Reproduce the entries from the very beginning through the line that contains "(x=58, y=272)", stopping after that line, and leave the pictures out.

Pointing target data:
-- begin --

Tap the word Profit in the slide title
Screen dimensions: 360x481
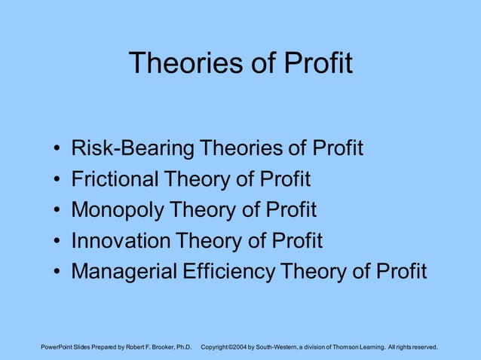(x=318, y=63)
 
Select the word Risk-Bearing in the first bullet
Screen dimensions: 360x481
(x=132, y=148)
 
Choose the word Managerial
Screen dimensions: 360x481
(x=124, y=271)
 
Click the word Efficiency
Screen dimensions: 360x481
(x=228, y=271)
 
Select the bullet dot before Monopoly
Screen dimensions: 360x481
(x=58, y=211)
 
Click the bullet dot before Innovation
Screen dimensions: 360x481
(x=58, y=242)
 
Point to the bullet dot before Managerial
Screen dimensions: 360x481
(x=58, y=272)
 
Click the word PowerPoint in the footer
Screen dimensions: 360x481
(x=60, y=347)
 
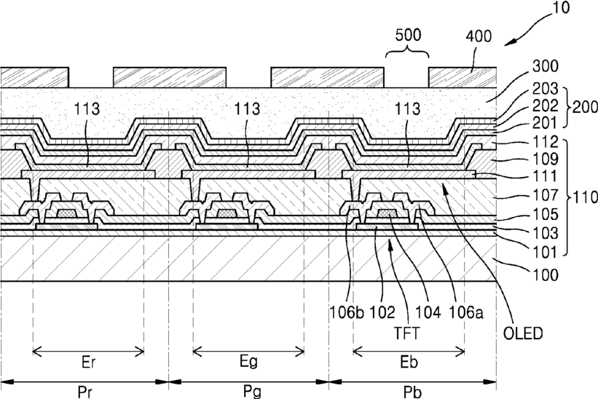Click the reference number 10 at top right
pyautogui.click(x=561, y=7)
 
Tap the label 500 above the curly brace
pyautogui.click(x=408, y=35)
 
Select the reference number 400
pyautogui.click(x=479, y=36)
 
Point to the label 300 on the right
pyautogui.click(x=546, y=66)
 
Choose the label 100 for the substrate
pyautogui.click(x=546, y=274)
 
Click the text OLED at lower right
pyautogui.click(x=523, y=333)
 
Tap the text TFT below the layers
pyautogui.click(x=406, y=333)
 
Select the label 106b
pyautogui.click(x=347, y=312)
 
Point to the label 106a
pyautogui.click(x=466, y=312)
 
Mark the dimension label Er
pyautogui.click(x=88, y=362)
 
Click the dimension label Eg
pyautogui.click(x=248, y=362)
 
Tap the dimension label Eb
pyautogui.click(x=409, y=362)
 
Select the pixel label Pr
pyautogui.click(x=84, y=392)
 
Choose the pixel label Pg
pyautogui.click(x=252, y=392)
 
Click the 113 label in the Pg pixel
pyautogui.click(x=247, y=108)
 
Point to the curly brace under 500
pyautogui.click(x=407, y=51)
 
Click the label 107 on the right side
pyautogui.click(x=546, y=195)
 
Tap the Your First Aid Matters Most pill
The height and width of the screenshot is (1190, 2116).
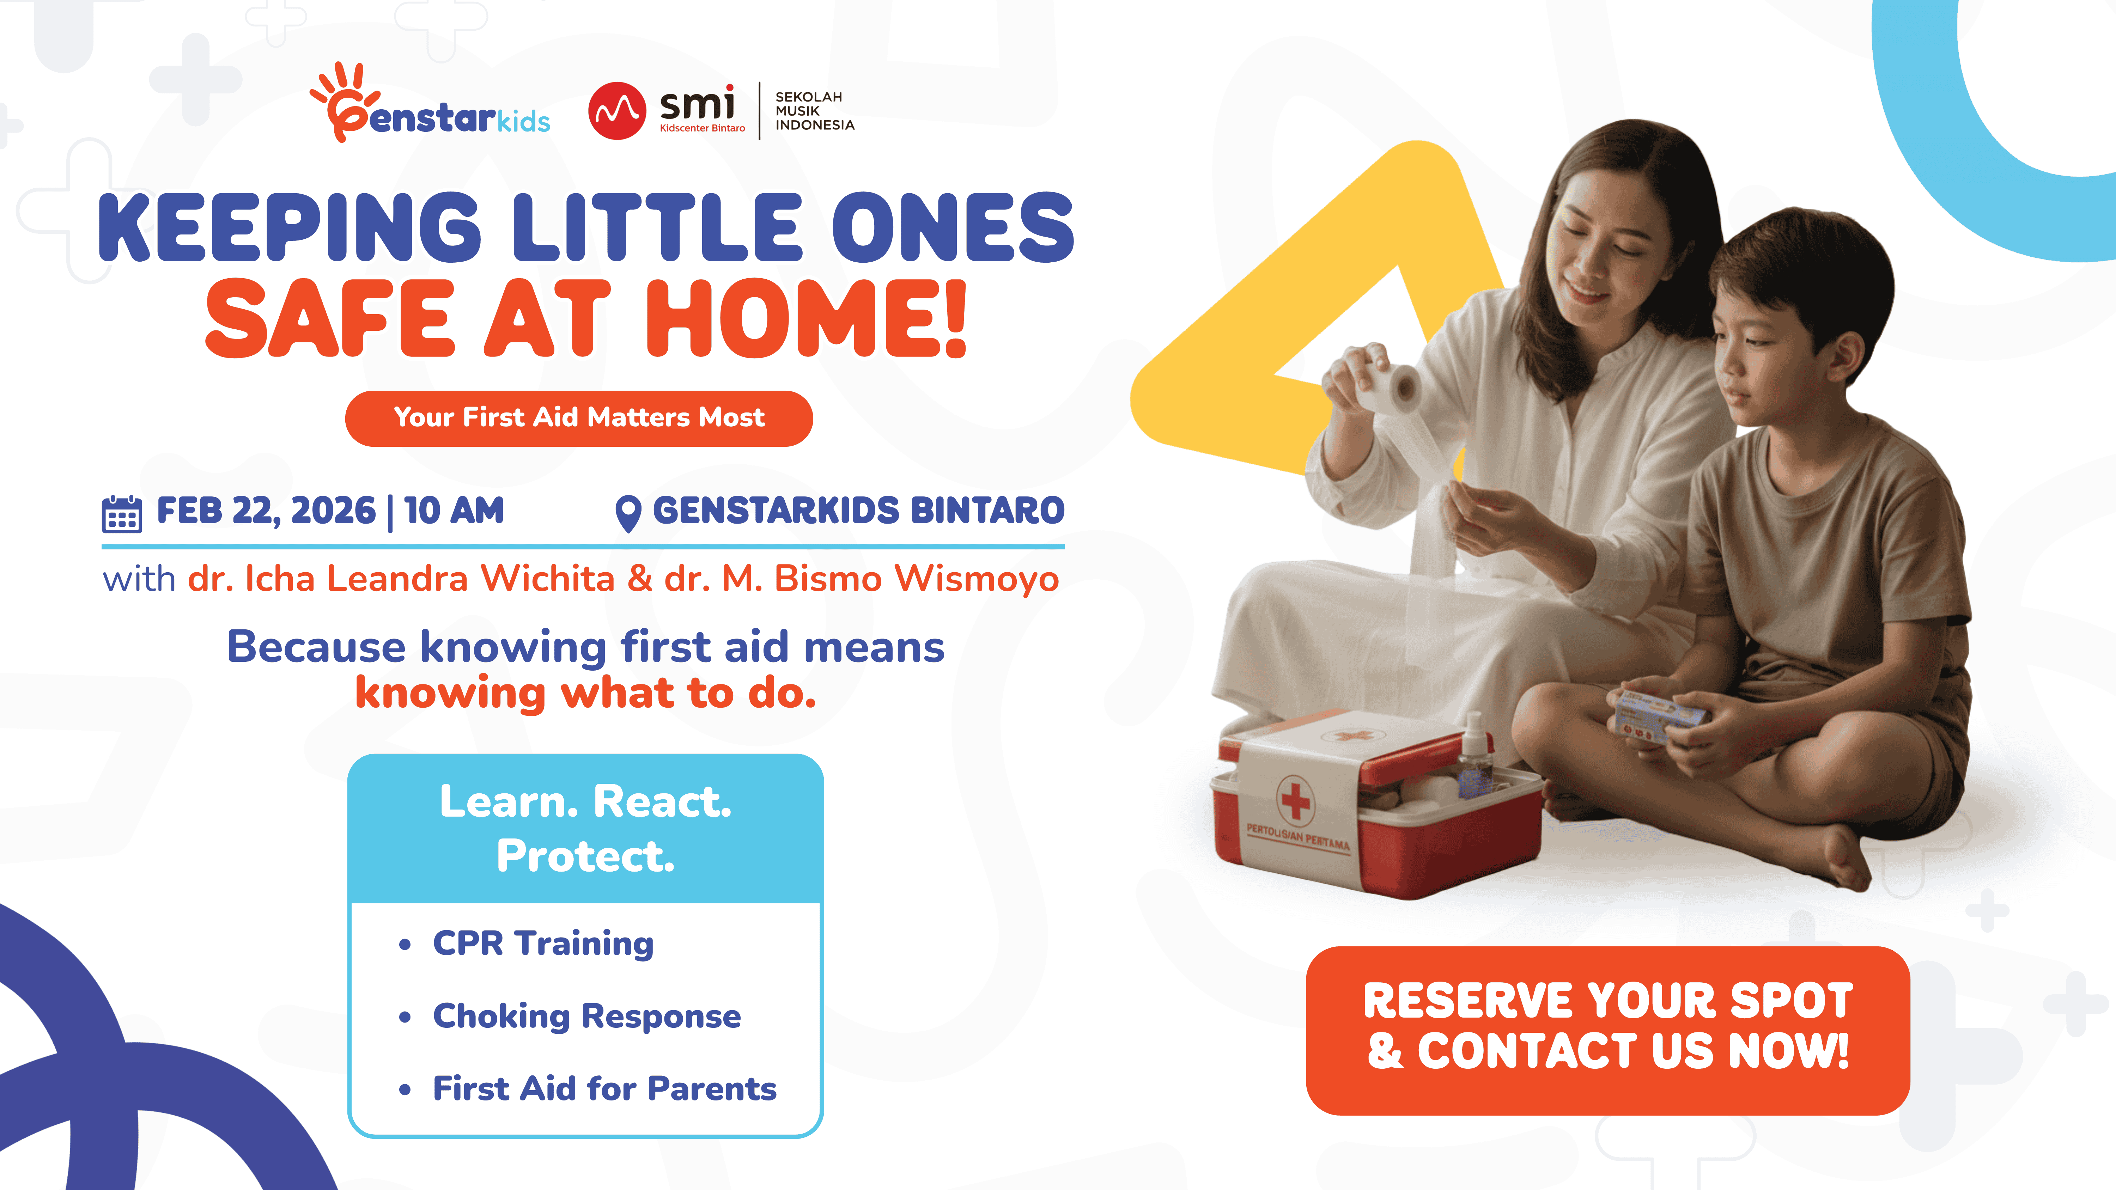coord(579,418)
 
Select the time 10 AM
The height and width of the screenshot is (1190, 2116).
coord(454,511)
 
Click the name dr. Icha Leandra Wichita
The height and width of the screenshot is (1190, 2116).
coord(401,579)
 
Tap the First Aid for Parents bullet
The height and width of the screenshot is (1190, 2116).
coord(604,1089)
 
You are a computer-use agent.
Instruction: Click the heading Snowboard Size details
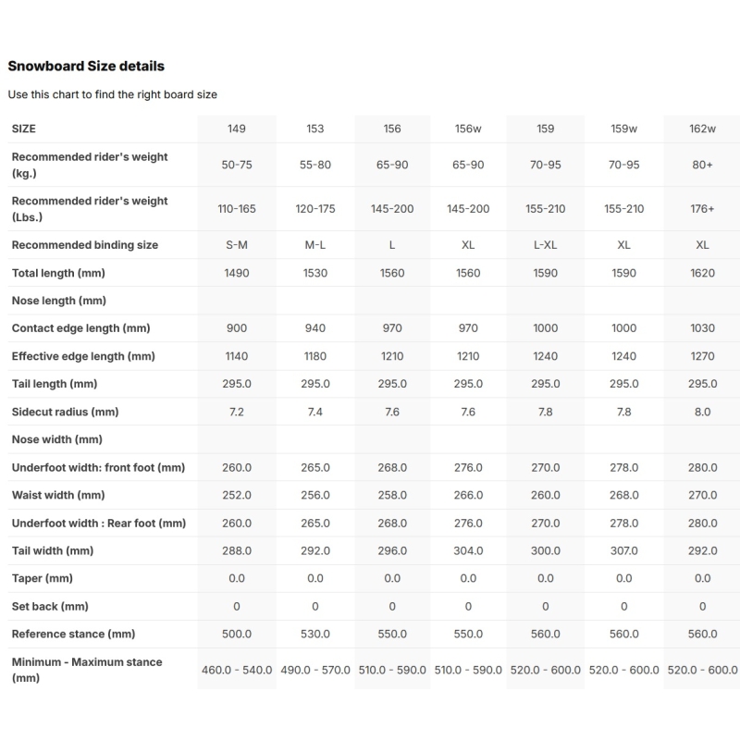86,66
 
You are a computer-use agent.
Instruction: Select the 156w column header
468,129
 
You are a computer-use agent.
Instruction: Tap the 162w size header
702,129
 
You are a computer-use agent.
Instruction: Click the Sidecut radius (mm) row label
65,412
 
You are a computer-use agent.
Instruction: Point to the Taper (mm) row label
42,578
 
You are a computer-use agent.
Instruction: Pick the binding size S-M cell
237,245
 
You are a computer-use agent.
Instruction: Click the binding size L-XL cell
546,245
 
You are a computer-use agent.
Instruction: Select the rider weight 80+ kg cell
702,165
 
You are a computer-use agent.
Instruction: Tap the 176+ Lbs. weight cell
702,209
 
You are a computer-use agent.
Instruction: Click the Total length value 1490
237,273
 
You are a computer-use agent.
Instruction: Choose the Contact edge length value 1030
702,328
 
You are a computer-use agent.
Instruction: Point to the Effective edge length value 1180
315,356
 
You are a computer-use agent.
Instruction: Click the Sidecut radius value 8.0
702,412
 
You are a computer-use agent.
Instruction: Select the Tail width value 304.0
468,550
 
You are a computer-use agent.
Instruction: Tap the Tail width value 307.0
624,550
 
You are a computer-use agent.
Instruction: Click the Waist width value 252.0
237,495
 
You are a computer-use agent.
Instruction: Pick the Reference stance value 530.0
315,634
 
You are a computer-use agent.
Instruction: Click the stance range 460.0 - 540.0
237,670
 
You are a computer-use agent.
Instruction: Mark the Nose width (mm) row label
56,439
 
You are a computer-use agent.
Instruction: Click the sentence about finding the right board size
112,94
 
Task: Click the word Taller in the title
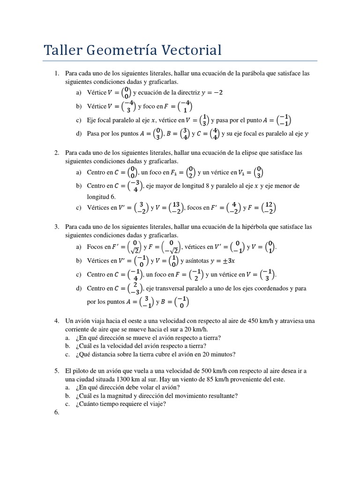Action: (63, 50)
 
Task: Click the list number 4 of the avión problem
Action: (56, 321)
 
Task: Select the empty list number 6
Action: (56, 412)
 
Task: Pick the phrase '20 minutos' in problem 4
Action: (220, 354)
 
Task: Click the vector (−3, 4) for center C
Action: (135, 186)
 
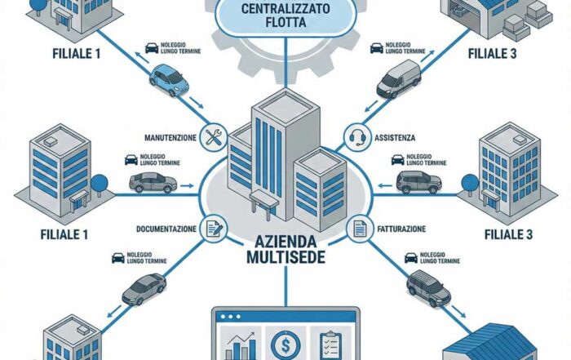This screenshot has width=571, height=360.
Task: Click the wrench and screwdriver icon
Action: (x=214, y=137)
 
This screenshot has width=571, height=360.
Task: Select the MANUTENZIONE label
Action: (x=170, y=138)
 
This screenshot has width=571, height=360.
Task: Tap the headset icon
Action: (x=357, y=137)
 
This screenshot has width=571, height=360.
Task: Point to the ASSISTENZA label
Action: (x=395, y=138)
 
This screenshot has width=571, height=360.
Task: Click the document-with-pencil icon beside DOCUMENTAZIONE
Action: (x=214, y=229)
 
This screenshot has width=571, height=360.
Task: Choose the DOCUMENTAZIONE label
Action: (x=166, y=229)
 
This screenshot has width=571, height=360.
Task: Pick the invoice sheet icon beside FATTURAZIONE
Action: (x=360, y=229)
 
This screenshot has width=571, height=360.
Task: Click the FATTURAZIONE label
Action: (x=401, y=229)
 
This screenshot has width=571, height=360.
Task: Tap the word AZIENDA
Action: (x=286, y=241)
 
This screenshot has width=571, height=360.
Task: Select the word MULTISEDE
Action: (x=286, y=257)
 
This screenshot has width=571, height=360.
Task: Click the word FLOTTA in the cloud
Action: (x=286, y=22)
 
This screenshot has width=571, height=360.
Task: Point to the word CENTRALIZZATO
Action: (x=286, y=8)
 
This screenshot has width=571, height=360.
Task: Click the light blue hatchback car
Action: (x=169, y=80)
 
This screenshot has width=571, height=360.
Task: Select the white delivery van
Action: (x=399, y=78)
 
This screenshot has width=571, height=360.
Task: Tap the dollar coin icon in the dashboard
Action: (x=286, y=344)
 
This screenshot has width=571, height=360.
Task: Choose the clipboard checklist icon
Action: (x=330, y=345)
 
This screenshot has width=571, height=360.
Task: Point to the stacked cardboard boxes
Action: (x=528, y=20)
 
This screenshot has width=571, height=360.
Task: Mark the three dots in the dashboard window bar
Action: (x=230, y=317)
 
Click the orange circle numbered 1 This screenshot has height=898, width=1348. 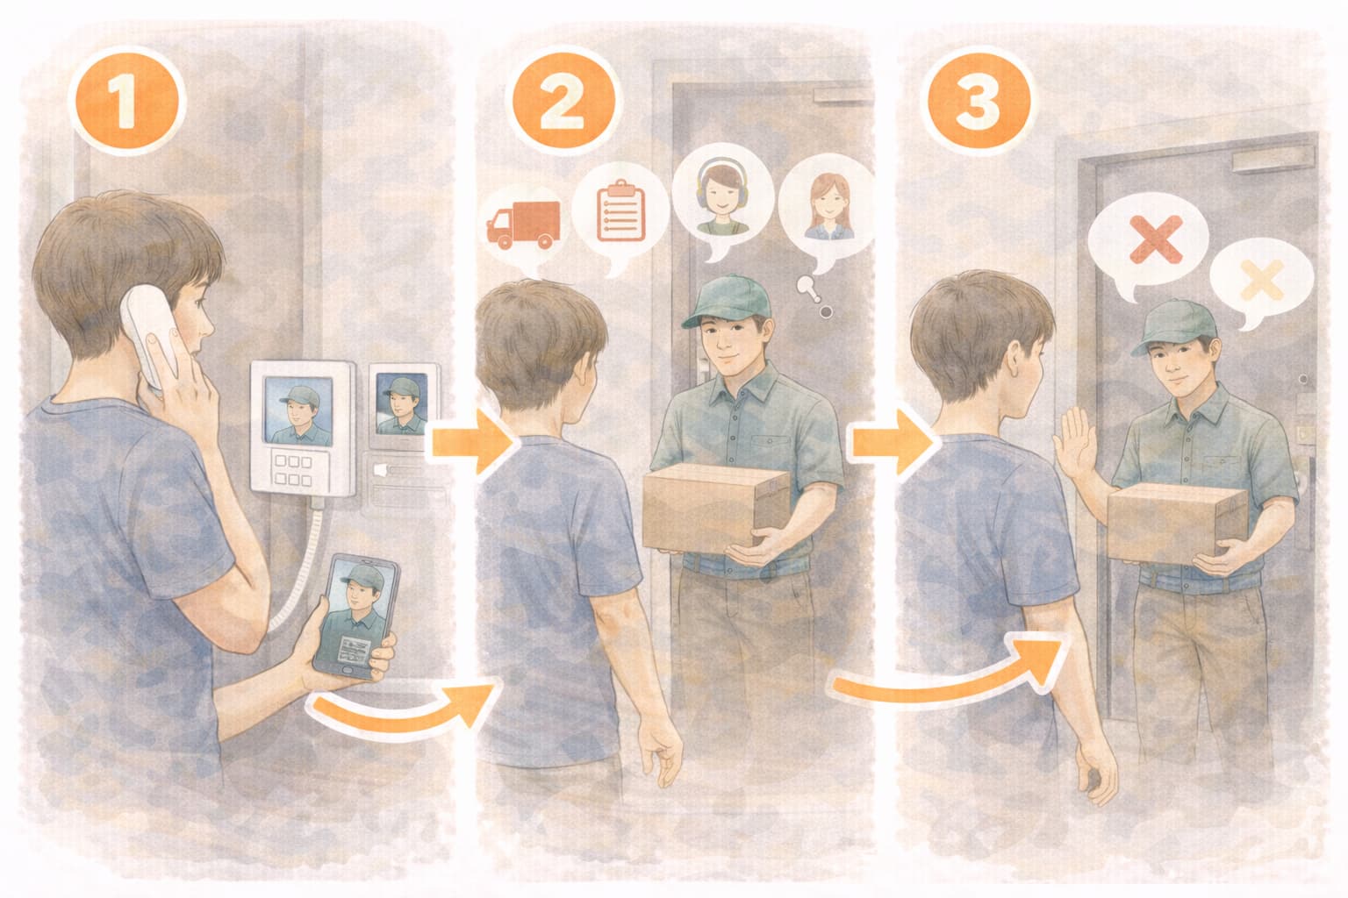[125, 101]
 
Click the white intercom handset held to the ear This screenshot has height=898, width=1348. [150, 337]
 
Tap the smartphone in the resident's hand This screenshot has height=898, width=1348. [356, 617]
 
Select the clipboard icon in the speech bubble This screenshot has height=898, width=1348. [620, 210]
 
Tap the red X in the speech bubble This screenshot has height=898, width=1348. [1156, 240]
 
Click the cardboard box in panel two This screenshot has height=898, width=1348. [715, 509]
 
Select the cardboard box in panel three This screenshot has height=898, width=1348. [1177, 524]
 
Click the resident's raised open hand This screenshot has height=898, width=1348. [1074, 442]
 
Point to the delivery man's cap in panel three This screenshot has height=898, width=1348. [1172, 326]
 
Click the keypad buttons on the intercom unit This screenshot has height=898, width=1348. [293, 470]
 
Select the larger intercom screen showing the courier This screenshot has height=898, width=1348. [298, 410]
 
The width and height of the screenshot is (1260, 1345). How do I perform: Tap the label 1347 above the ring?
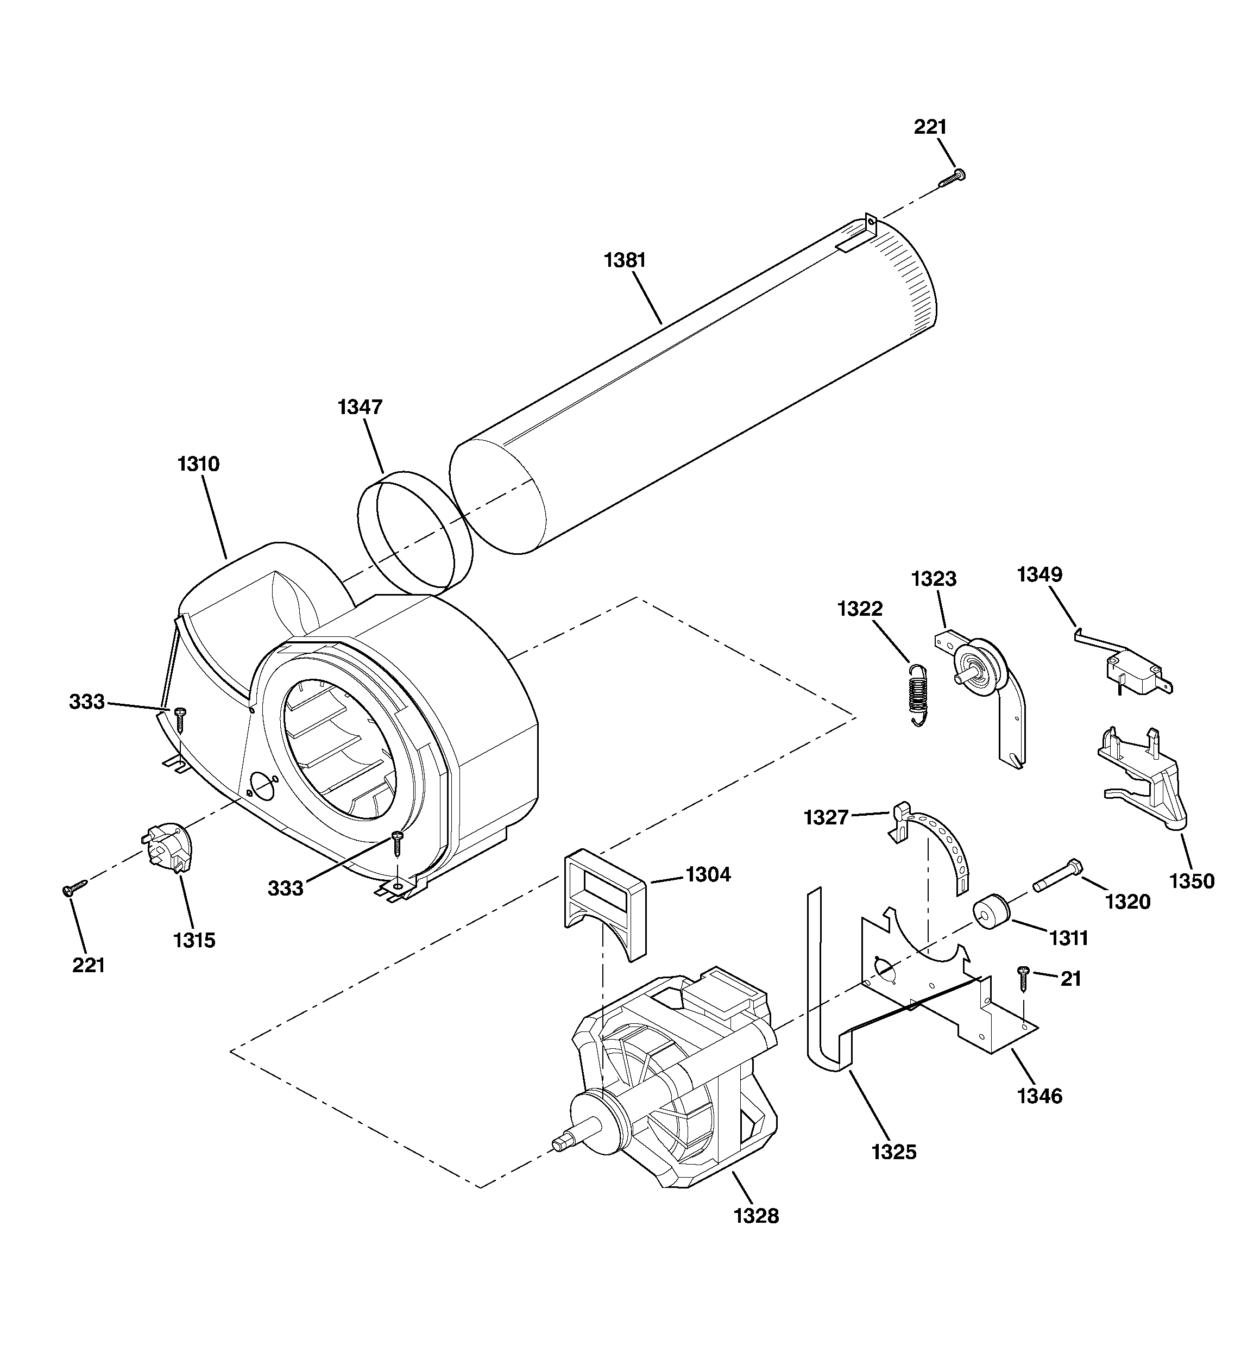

-- end --

§ Exercise response
Tap the word Profit in the slide title
Screen dimensions: 360x481
(x=318, y=63)
 
Select the word Risk-Bearing in the first bullet
Screen dimensions: 360x481
(x=132, y=148)
 
Choose the word Managerial
Screen dimensions: 360x481
(x=124, y=271)
 
Click the word Efficiency
Screen dimensions: 360x481
(x=228, y=271)
 
Select the bullet dot before Monopoly
Screen dimensions: 360x481
(x=58, y=211)
 
Click the bullet dot before Innovation
Screen dimensions: 360x481
(x=58, y=242)
 
Point to the bullet dot before Managerial
Screen dimensions: 360x481
(x=58, y=272)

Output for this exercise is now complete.